The Importance Of Public Domain Works
In many countries, January 1st marks a new year’s worth of works being welcomed into the public domain.
Countries that use the copyright terms specified by the Berne Convention bring works into the public domain on the 1st of January that are more than 50 years after the death of their authors. Therefore, in these countries, most works by authors who died in 1958 joined the public domain a few days ago. Some of the notable names include James Branch Cabell, Rachel Crothers, Dorothy Canfield Fisher, C. M. Kornbluth, Mary Roberts Rinehart, Robert W. Service, and Ralph Vaughan Williams.
However, many countries have extended their copyright terms in recent years. For example, most European Union countries took 20 years worth of works out of the public domain in the 1990s when the EU mandated that copyright terms be extended to run for the life of the author plus 70 years. This year, they come a little bit closer to recovering their lost public domain, welcoming back works by authors who died in 1938, including people like Karel Capek, Zona Gale, Georges Melies, Constantin Stanislavsky, Osip Mandelstam, Owen Wister, and Thomas Wolfe.
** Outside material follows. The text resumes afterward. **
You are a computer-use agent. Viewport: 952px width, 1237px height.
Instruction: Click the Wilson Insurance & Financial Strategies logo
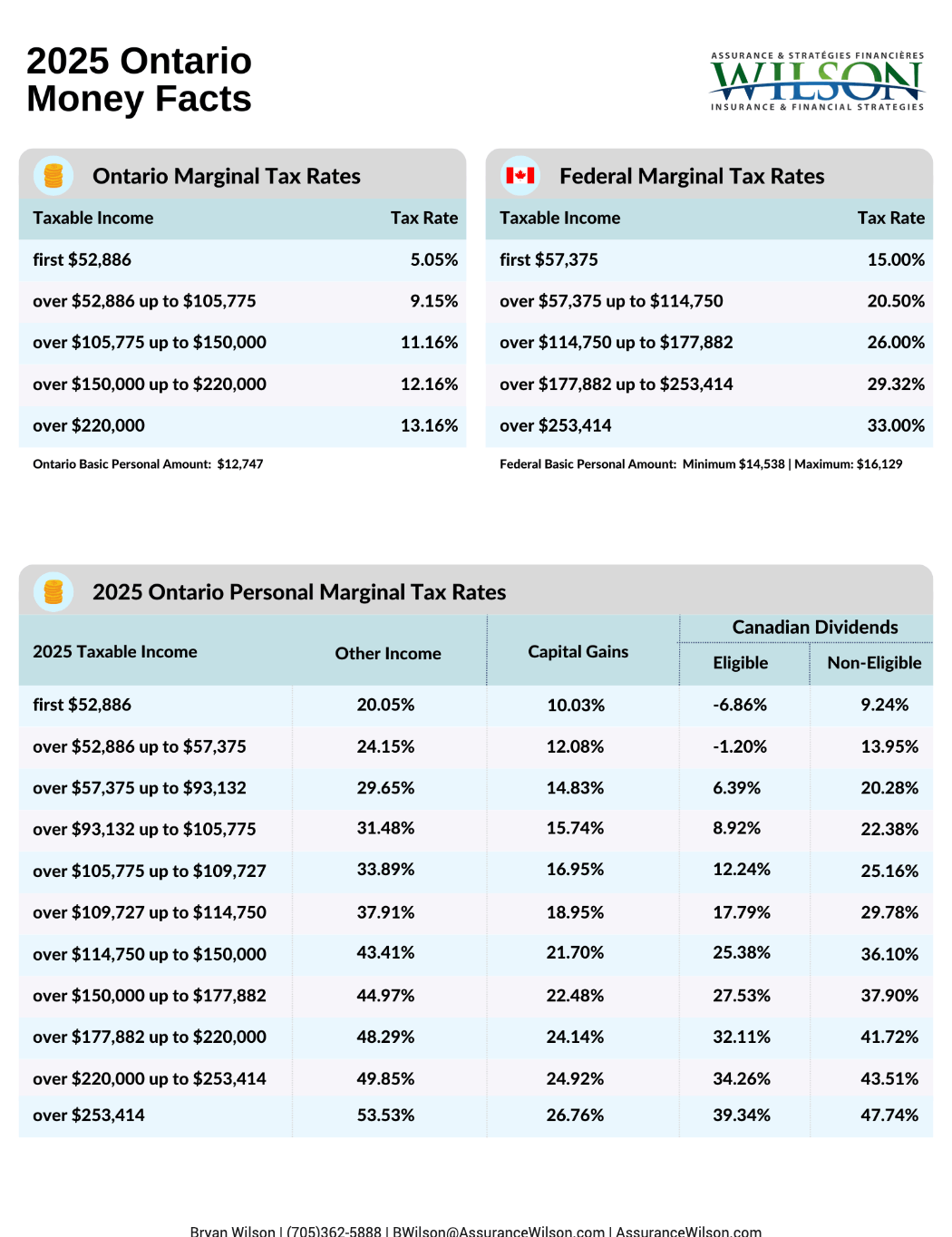(x=817, y=82)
Another problem is that some countries allow very little to enter the public domain today. In the U.S., we’re midway through a freeze on most copyright expirations, resulting from a term extension enacted in 1998. We now have 10 years to go until copyrights on published works start expiring again due to age.
Even though few works are entering the public domain in the US today, many more works are now freely and easily available to the public today than a year ago. Much of this is because of initiatives like Google Books and the Open Content Alliance, which are digitizing books and other works that libraries have acquired and preserved. Many of the digitized works are in the public domain, and these projects have been making them freely readable and downloadable when they can confirm their public domain status. And now that Google has negotiated a settlement with book publisher and author groups, they plan to be more proactive about identifying and releasing public domain works, including works published after 1922 that are out of copyright (but are not so easy identified as public domain as older books are).
These works have been part of the public domain for years, but when they were simply sitting on the shelves of a few research libraries, they were not doing the public much good. Once they’re digitized and their digitizations and descriptions are shared online, they can be much more easily found, read, adapted, and reused by anyone online. By opening public domain expression that libraries have preserved, we magnify its value. Proponents of public domain argue that when libraries share their intellectual endowment, they better fulfill their mission to bring art and knowledge to readers, and make it easy for readers to learn, build on, and be enriched by this knowledge.
Often libraries and affiliated organizations have been resistant to share the information they compile and control. As a result, the effective value of what libraries offer has been significantly diminished.
Other times, libraries have been slow to share information. The Copyright Office has long provided online access to copyright records, but only from 1978 onward. As a result, many older records have not yet been publicly digitized, though they’re available in printed form in many government depository libraries. These records can make it much easier to verify public domain status of many works, and then make them available to the public.
Sometimes libraries and affiliated organizations even put up their own restrictions on sharing information they already have in digital form. In December of 2008, an extremely useful downloadable semantic web representation of Library of Congress subject headings – the basis for information discovery applications like this one – was ordered taken down by LC administrators.
Those who value the public domain will need to ensure that it is not further eroded, and that copyrights are allowed to expire on schedule.